## TASK DETAILS
Report every line of the entries that contains the word "label".

*** Opening of TASK INPUT ***

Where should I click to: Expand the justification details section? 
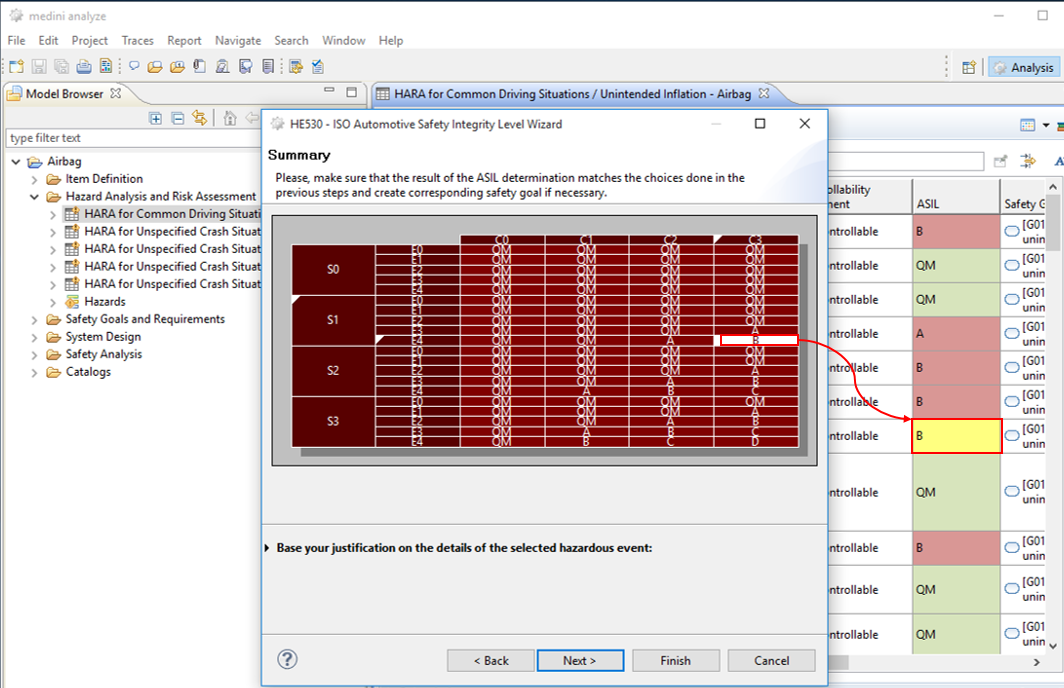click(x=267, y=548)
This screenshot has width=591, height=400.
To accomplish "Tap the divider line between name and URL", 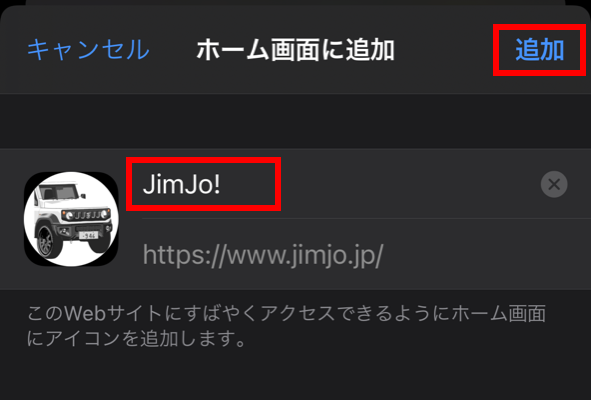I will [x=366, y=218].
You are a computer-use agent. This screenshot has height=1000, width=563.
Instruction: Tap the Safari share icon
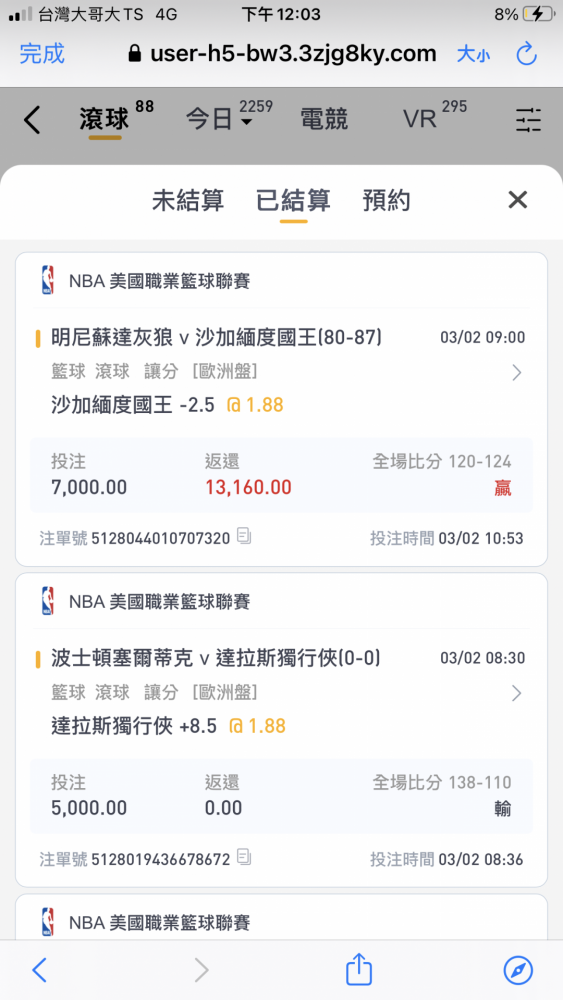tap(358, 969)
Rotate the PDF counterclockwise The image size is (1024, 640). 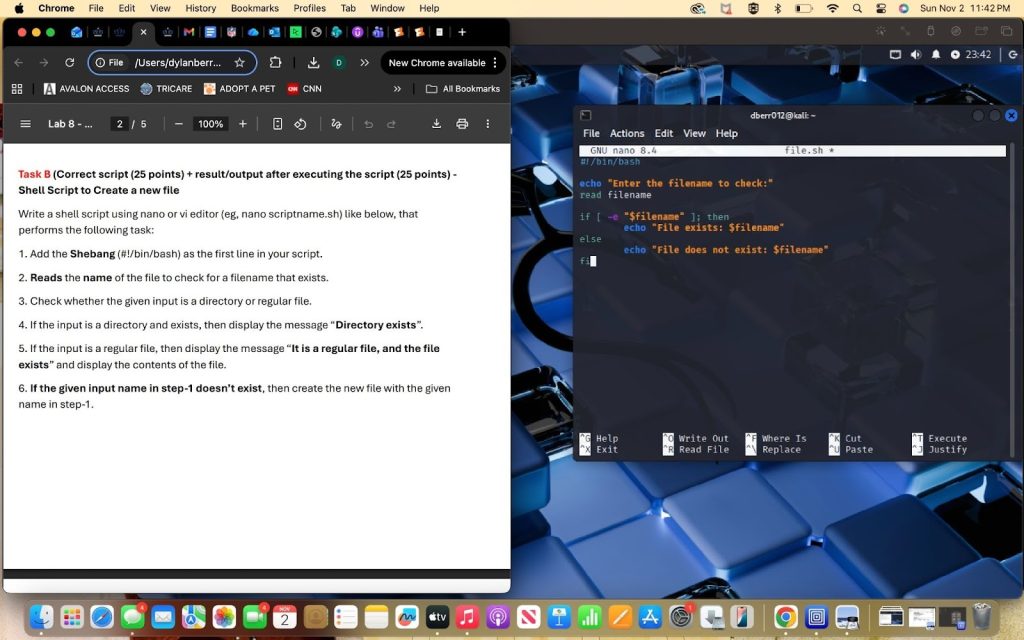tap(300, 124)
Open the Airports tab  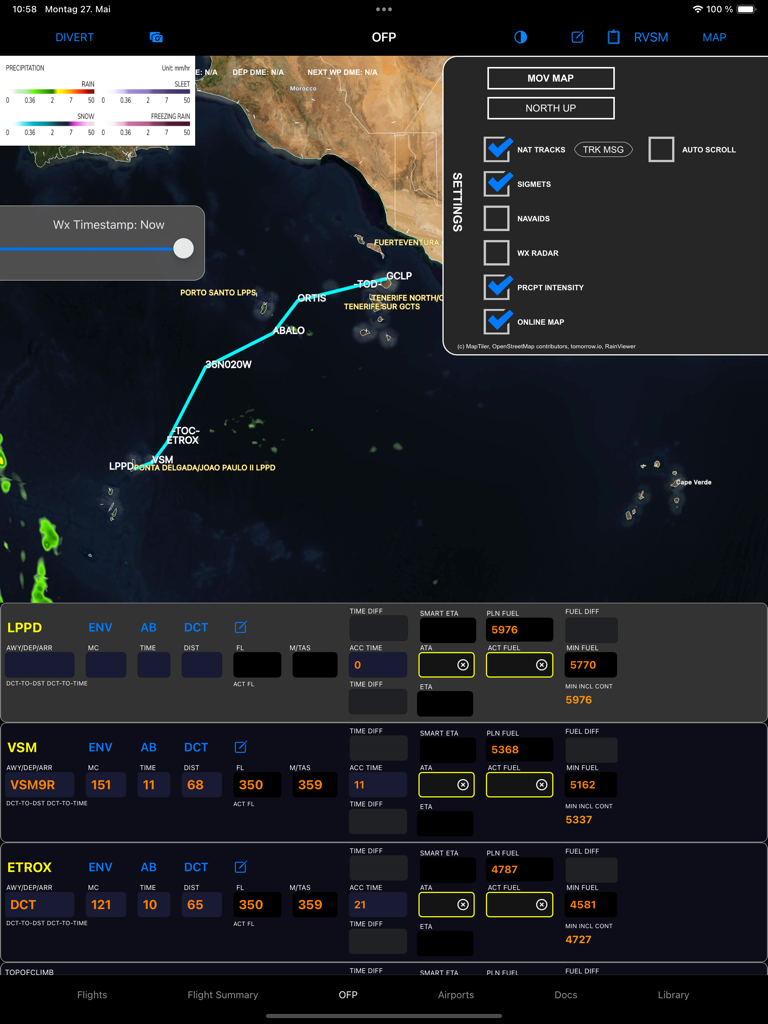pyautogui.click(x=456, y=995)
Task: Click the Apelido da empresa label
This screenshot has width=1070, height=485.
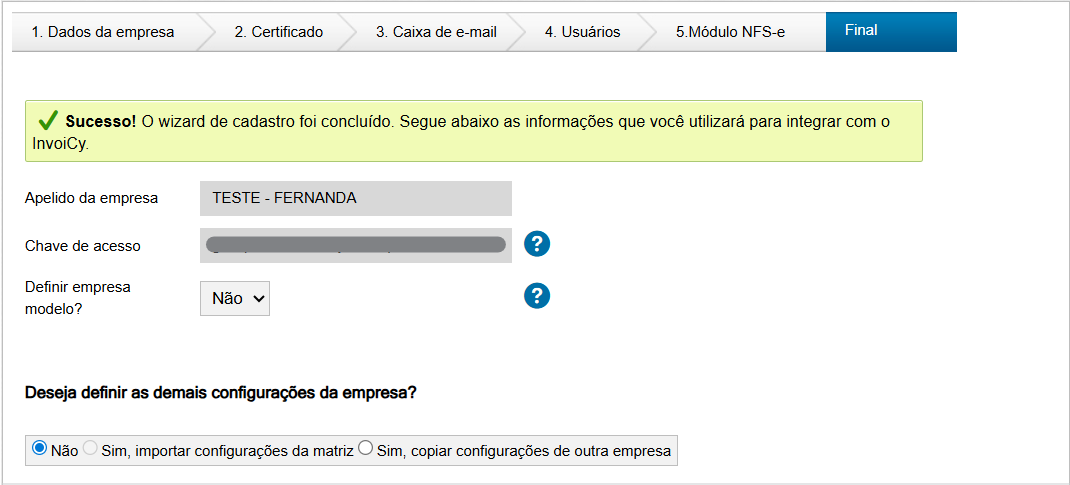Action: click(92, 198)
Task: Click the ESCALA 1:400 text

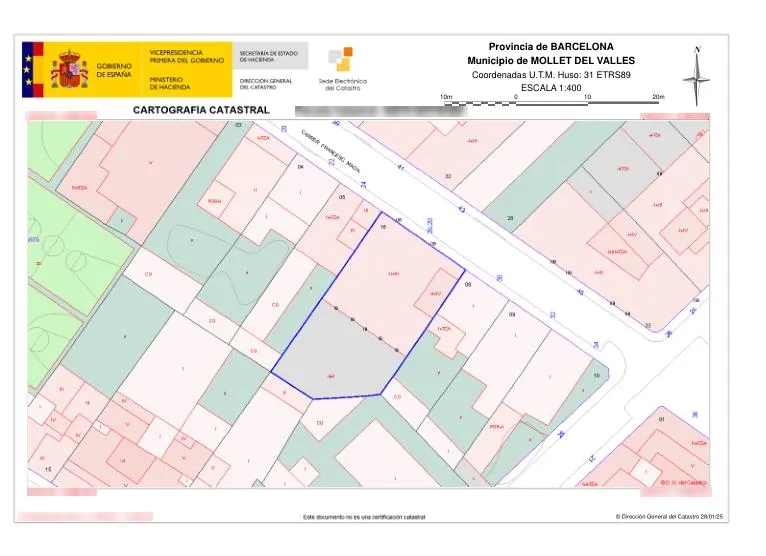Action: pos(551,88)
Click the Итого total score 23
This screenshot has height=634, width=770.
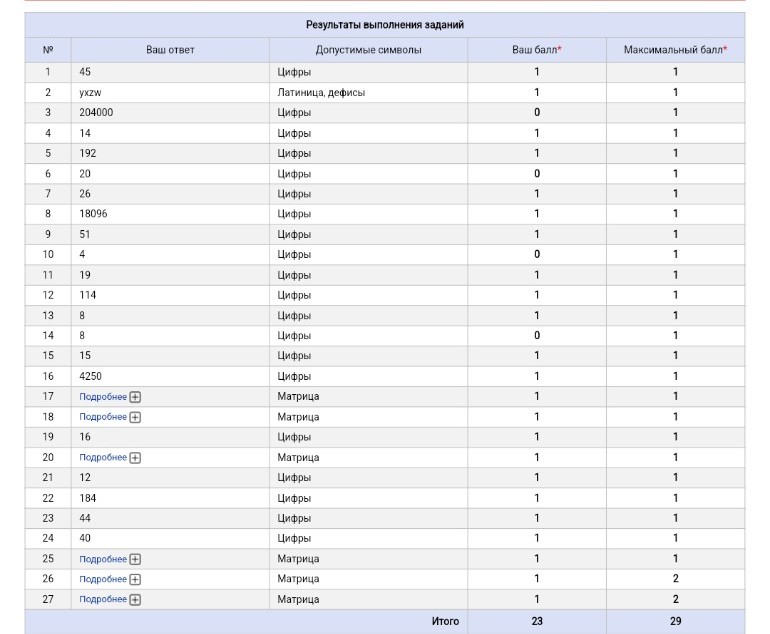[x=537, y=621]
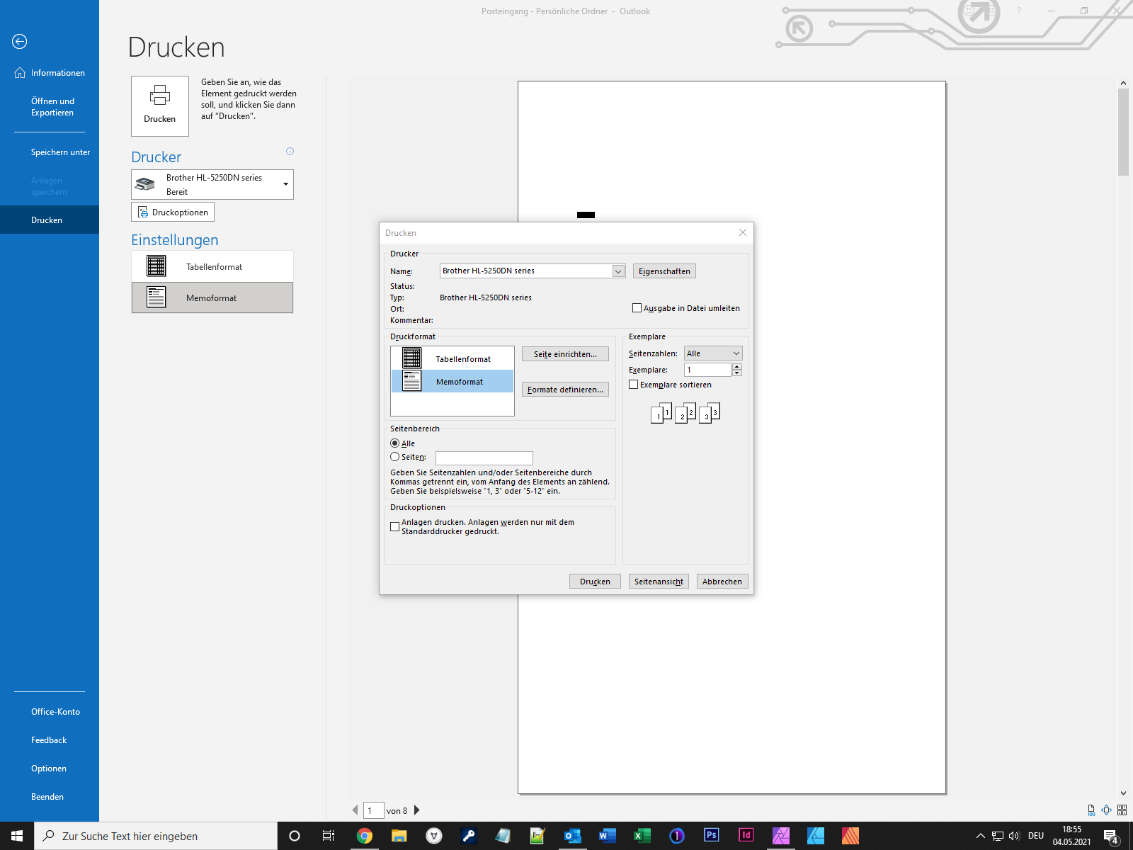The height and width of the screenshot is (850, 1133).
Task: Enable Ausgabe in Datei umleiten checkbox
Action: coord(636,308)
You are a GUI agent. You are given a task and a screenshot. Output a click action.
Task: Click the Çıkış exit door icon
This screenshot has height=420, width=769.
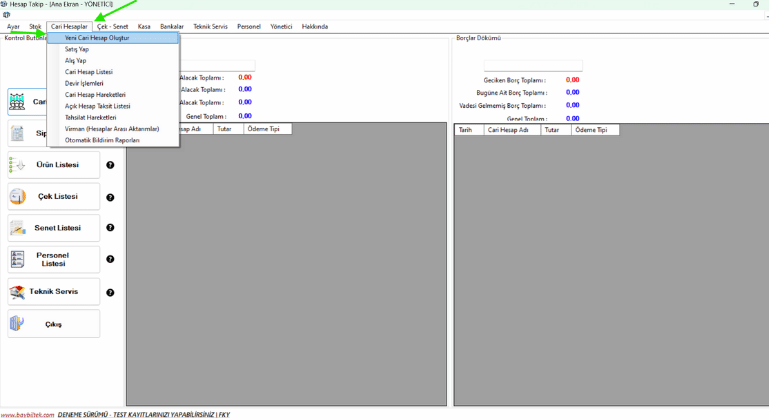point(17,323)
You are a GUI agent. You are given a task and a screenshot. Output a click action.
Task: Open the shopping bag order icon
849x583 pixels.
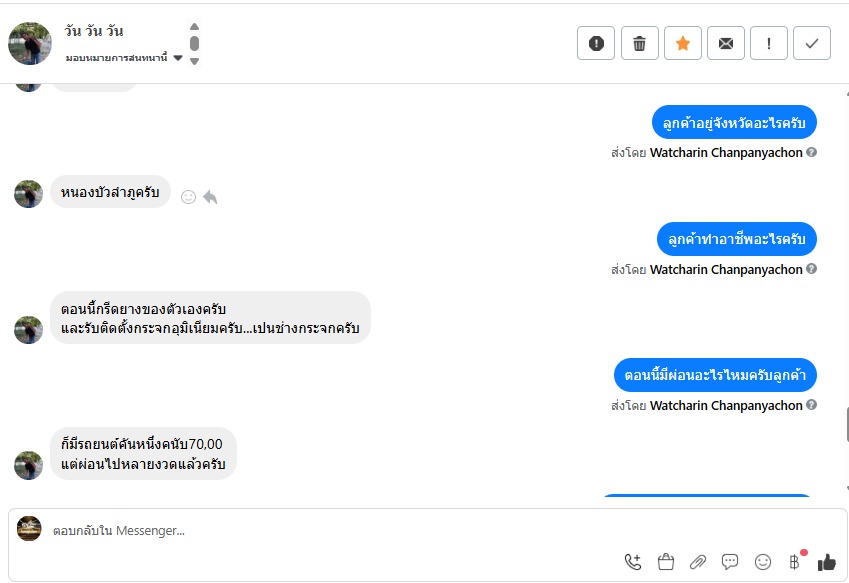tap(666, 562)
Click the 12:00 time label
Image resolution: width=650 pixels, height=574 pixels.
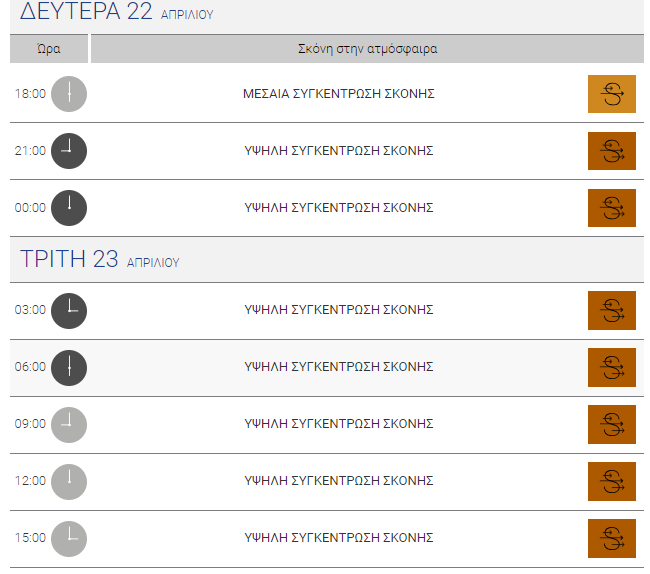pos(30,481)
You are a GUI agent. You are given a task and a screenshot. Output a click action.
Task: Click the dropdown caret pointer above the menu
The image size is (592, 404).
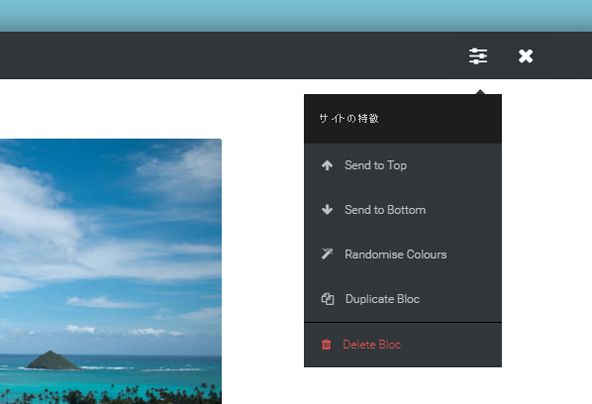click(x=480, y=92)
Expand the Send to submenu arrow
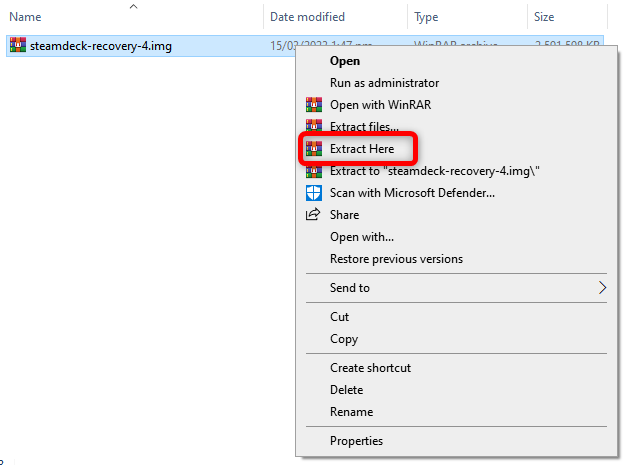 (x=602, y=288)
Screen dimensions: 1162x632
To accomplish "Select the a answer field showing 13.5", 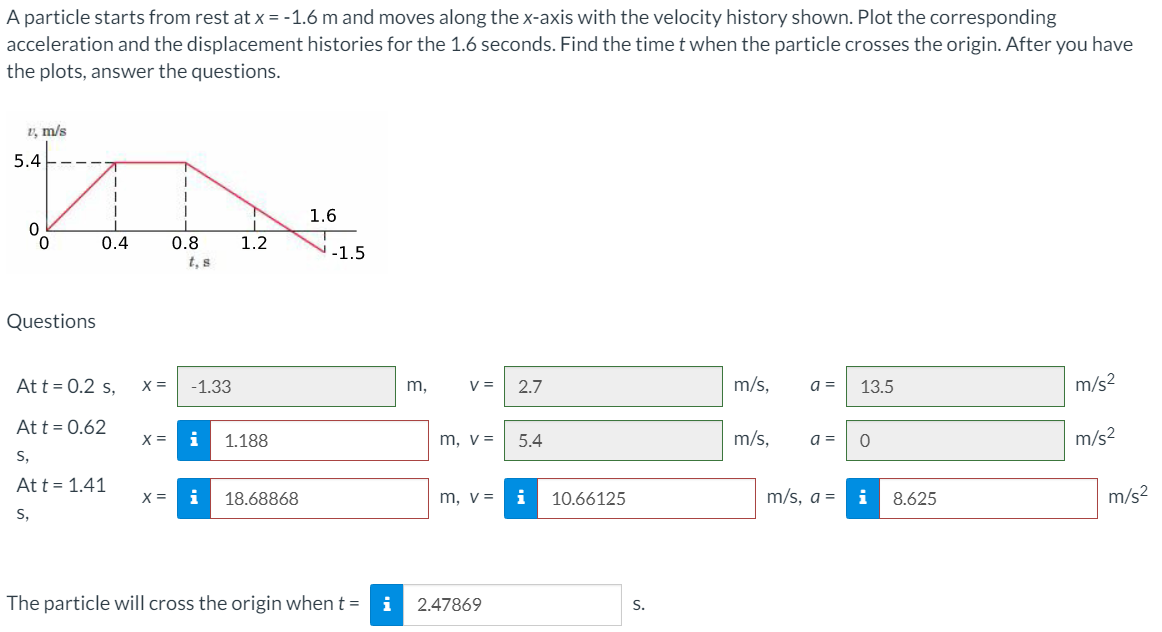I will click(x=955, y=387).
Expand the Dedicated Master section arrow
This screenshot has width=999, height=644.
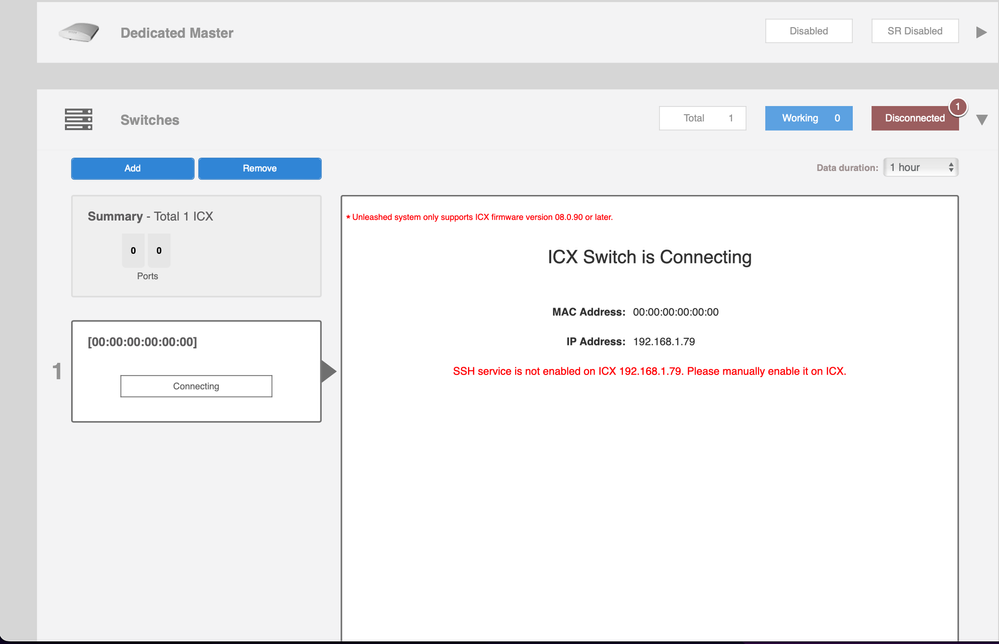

*** Close of TASK INPUT ***

## RESULT OF THIS EXERCISE
Task: Click the Apelido da empresa label
Click the 12:00 time label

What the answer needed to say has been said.